All things counter, original, spare, strange;
Whatever is fickle, freckled (who knows how?)
With swift, slow; sweet, sour; adazzle, dim; — From Gerard Manley Hopkins Pied Beauty

Thanksgiving week. Gratitudes sing in the winds and on the rivers and from the beaks of kingfishers like praise poetry of Gerard Manley Hopkins, who also wrote this splendid line: “As kingfishers catch fire, dragonflies draw flame.”

This is a story of praise and gratitude for two favorite ponderosa pines dwelling within a nearby forest hugging the lava flows–the Grandmother Tree and the Witches’ Broom Tree. (Note– I am dubbing both trees as she and her for this story. Technically, ponderosas are monecious –each tree bearing male and female cones.)

The Grandmother Tree– amber-barked, wide-plated, and bodacious– rises lofty and columnar in compelling symmetry. She’s a wonder, and several centuries-old. I often lean against her, put my cheek on her puzzle bark, and spread my arms in a wide hug. When sun warms her fissured bark, I press my nose into etched cracks and inhale a swirl of vanilla, butterscotch, and rum. Far above me, her first branches are too high to swing up upon and ascend. Each branch droops in a concave sway. Pencil-length needles bunched in threes spray from twigs. Combed breezes hum the ponderosa tune of sighs.

Sometimes a raven perches high on her mast. Sometimes a coyote–the color of ash, dust, and storm–rubs against the bark before joining brethren in a circling game around the manzanita–or so I imagine from tracks and signs.

Praise be to the Grandmother Tree. She is kiss of kinship, elder of eternal, muse of morning. Wild Witness.

My friend Emily meets the Grandmother Tree

The Witches’ Broom Tree? She bears a gnarled claw of a branch that sweeps the needled ground. I can gently push and make the entire branch sway. How does she brace herself day after day to hold up the phenomenally weighty whorl?

Where the Grandmother Tree is symmetrical, Witches’ Broom is off-kilter. She’s forever holding this tangled, twisted, snaking contorted mass on her west-facing side. And yet? The tree continues to grow and grow. Witches’ Broom extends her green needles to photosynthesize. She exhales oxygen, captures and stores carbon in her trunk, limbs, and roots extending below ground, wrapping around lava, drinking water, and sending messages on the mycorrhizal network. The dead and living branches entwine in a dance of continual nurture, decay, and desire.

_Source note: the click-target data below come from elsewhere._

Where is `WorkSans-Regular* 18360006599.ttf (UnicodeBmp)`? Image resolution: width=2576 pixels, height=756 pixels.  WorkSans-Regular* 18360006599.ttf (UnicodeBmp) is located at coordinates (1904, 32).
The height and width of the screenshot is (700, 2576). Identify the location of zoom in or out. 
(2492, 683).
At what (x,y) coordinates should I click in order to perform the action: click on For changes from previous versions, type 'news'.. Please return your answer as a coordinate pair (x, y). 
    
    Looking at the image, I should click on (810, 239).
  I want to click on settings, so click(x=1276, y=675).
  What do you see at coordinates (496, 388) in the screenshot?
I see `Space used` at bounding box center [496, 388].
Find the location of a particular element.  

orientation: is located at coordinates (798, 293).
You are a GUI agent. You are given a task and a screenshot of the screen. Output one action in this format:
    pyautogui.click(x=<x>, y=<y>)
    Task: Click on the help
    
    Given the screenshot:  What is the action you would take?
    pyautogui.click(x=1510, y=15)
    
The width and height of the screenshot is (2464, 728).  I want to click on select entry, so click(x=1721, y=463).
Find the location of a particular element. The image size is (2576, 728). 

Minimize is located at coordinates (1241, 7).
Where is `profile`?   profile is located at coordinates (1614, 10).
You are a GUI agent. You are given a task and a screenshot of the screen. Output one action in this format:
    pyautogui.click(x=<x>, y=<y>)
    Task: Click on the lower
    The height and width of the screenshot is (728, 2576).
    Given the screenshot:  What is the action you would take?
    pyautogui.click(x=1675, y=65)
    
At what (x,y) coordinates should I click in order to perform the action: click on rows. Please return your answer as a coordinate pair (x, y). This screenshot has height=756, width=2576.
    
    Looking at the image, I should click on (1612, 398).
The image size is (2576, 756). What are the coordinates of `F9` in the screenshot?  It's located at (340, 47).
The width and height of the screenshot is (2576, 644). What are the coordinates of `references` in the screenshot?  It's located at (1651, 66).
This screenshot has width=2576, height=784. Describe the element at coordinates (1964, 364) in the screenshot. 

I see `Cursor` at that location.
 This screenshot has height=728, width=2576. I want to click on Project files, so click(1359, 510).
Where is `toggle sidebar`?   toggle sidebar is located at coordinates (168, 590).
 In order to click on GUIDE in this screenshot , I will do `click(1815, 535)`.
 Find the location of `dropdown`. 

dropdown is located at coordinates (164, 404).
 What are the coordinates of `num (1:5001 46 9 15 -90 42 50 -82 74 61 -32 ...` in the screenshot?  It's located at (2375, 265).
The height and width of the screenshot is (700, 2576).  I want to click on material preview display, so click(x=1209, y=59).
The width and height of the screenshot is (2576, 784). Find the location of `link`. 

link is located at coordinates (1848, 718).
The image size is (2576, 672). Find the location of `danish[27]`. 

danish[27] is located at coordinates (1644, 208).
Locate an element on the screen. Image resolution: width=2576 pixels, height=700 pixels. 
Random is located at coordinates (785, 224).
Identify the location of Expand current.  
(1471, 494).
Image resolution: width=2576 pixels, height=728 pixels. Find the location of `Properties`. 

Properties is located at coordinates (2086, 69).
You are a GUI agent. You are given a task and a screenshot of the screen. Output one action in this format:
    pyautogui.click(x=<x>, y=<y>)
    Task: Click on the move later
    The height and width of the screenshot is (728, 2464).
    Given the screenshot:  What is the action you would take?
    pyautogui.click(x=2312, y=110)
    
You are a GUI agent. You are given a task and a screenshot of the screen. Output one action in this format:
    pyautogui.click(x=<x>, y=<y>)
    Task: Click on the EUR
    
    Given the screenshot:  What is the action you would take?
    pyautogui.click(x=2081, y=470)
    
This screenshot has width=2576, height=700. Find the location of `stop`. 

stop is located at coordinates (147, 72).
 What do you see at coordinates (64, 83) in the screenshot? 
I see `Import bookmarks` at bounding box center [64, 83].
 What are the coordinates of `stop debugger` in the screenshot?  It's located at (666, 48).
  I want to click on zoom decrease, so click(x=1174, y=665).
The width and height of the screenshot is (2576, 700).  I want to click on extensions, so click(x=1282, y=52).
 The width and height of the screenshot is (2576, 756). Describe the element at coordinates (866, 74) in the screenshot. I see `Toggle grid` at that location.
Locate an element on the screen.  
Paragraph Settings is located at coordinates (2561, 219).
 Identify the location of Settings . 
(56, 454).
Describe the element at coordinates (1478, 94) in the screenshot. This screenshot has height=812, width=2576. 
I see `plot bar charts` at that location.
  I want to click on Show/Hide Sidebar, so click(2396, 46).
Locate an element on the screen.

The origin of the now massive broom is western dwarf mistletoe, a native species adept at parasitizing ponderosas. The mistletoe story is the stuff of the miraculous– sticky seeds shooting 35 feet through the air propelled by an ingenious water pressure-regulated force within a ripening berry (sustenance for birds). Some seeds land on birds and animals, and others slide down pine needles after rains to cement to the twigs where at last the seeds can sprout in stem tissues. Over time, the mistletoe grows and the host tree tissue swells in response, eventually forming the telltale witches’ brooms. The bigger the brooms, the more small mammals and birds flock to their safe shelters for nesting, warmth, and survival.

Praise be to mistletoe and all the lovers and would-be lovers kissing below a mistletoe on a mantel over the holidays. These are plants yielding a flourish of life.

Praise be to the Witches’ Broom Tree. She is haven of hawk, twister of twigs, beckoner of beauty. Wild Witness.

Two trees. Two ways of gratitude. On this Thanksgiving, may we celebrate our differences and find the commonality of kindness, of kinship, and humility. Praise be…

Witches Broom Tree.

Wishing all a Thanksgiving of gratitude. For related blogs, read: The Owl and the Mistletoe, The Key to a Long Life, and Ode to Wildlife Snags.

Personally, I am feeling wingswept, headfirst diving joy and gratitude for the belted kingfisher. My book Halcyon Journey: In Search of the Belted Kingfisher just earned a National Outdoor Book Award. I’m thankful to my publisher Oregon State University Press, and to so many who made the journey possible.